Primavera Sound festival’s recent trial for the return of gigs with no social distancing has found no infection rate, the study says.

Last month, the Barcelona festival hailed a successful trial event held in Barcelona, which saw 1,000 people attend an event in a 1,600 capacity venue. The event, dubbed PRIMACOV, was organised by Primavera Sound alongside the Hospital Germans Trias in Barcelona and the Fight AIDS and Infectious Diseases Foundations.

Of the 1,000 participants, 463 ended up attending the concert, with 496 placed in a ‘control group’, with no access to the venue.


All participants took a same-day antigen COVID-19 test, and after everyone returned eight days later for a follow-up test, there were no positive results among the 463 people who attended the gig, and two positives in the 496 in the ‘control group’.

Primavera Sound 2019. Credit: Jordi Vidal/Redferns

“Attending a live music concert staged with a series of security measures that included a negative antigen test for SARS-CoV-2 done on the same day, was not associated with an increase in COVID-19 infections,” the authors of the study revealed in a statement, going on to add: “Hopefully this data will pave the way to save live concerts during the COVID pandemic.”

Authors Boris Revollo and Josep M Llibre also said they believed that the rapid testing employed at their event could be easily rolled out at other live music events as well.

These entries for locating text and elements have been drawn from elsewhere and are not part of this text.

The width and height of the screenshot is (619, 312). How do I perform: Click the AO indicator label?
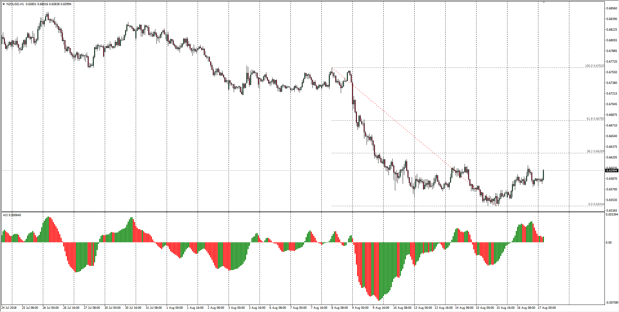[x=12, y=215]
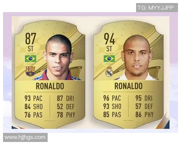This screenshot has width=181, height=145.
Task: Click the ST position on the Real Madrid card
Action: point(109,49)

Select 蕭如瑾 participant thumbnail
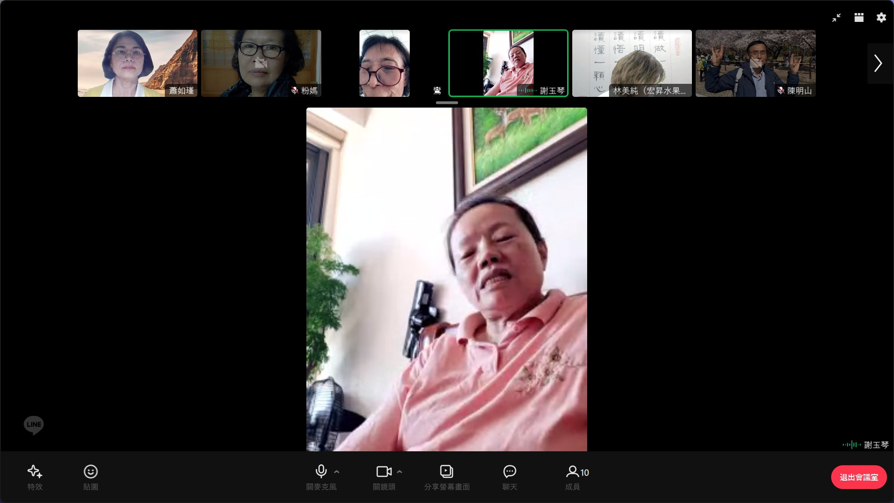click(x=137, y=63)
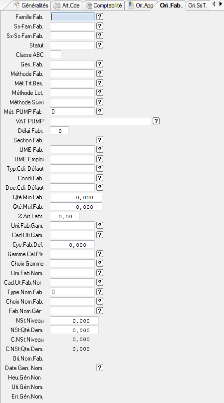Viewport: 224px width, 403px height.
Task: Open lookup help for Famille Fab.
Action: (x=100, y=16)
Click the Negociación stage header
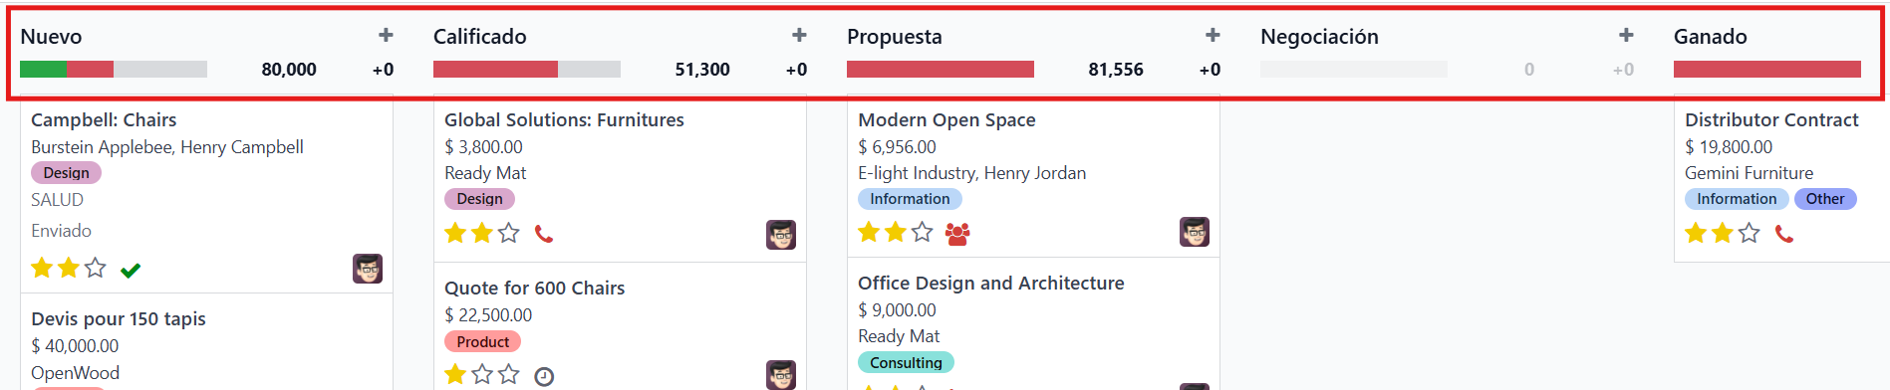This screenshot has width=1890, height=390. pos(1319,37)
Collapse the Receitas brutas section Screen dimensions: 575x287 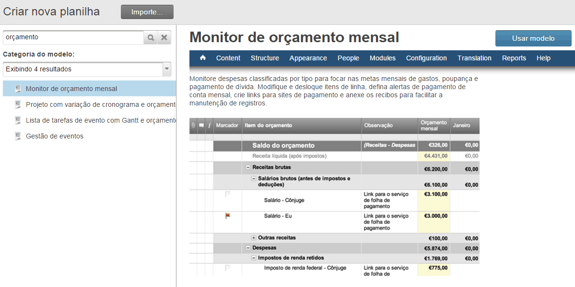coord(248,167)
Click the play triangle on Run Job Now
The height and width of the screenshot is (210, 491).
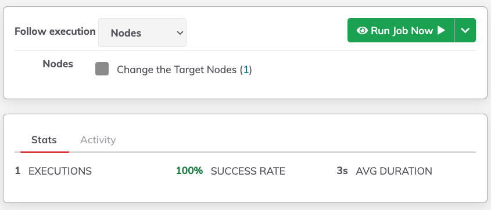pyautogui.click(x=441, y=30)
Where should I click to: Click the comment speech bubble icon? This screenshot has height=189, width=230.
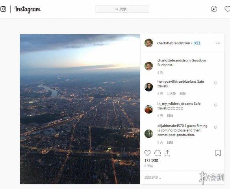click(158, 153)
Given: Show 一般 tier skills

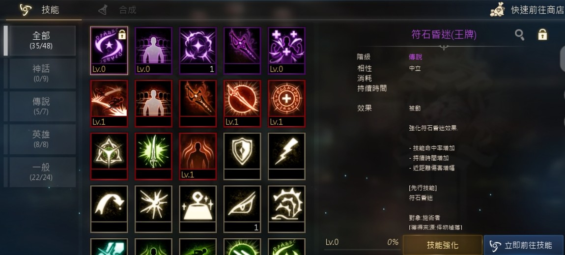Looking at the screenshot, I should pos(41,172).
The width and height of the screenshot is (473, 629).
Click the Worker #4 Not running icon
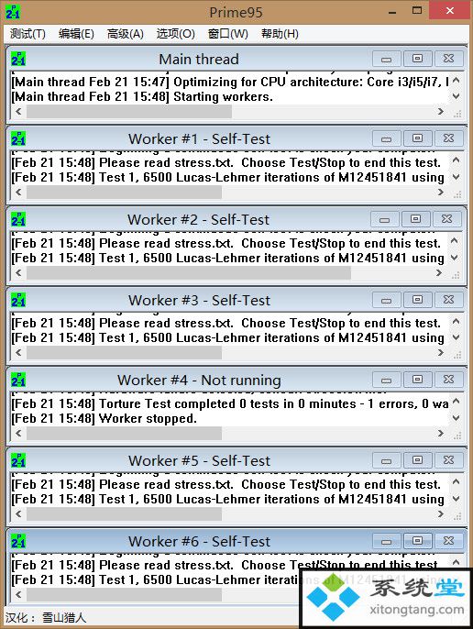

Primavera’s study isn’t the only successful look into the return of live music. Recent tests conducted in Germany into the transmission of coronavirus at indoor concerts found that the environment poses a “low-to-very low” risk to attendees of contracting the disease, while another found that the risk of infecting someone in a venue “through aerosol transmission can be almost ruled out”, providing that the venue has a sufficient fresh-air supply and that all attendees are wearing face masks.

London’s legendary 100 Club is also set to pilot a new ventilation system that aims to wipe out 99.99% of dangerous airborne pathogens, such as coronavirus, within buildings. The aim of the trial is “to prove that the integration of this new system into a building’s air conditioning creates an indoor environment that is COVID-secure, allowing audience numbers to return to a pre-pandemic normal for Britain’s 1,100 theatres and thousands of live music venues”.


Speaking to NME this month, festival bosses and gig promoters discussed the prospect of live music returning this summer.

Melvin Benn, managing director of Festival Republic and boss of events including Reading & Leeds and Download Festival, told NME: “I feel very positive because I know that it’s possible”.

Benn continued: “I’m super confident about the end of the summer, I’m super confident about the beginning of the summer. If everyone over the age of 60, or definitely the age of 50, is vaccinated by the end of May, then Jesus – there should be no stopping us.”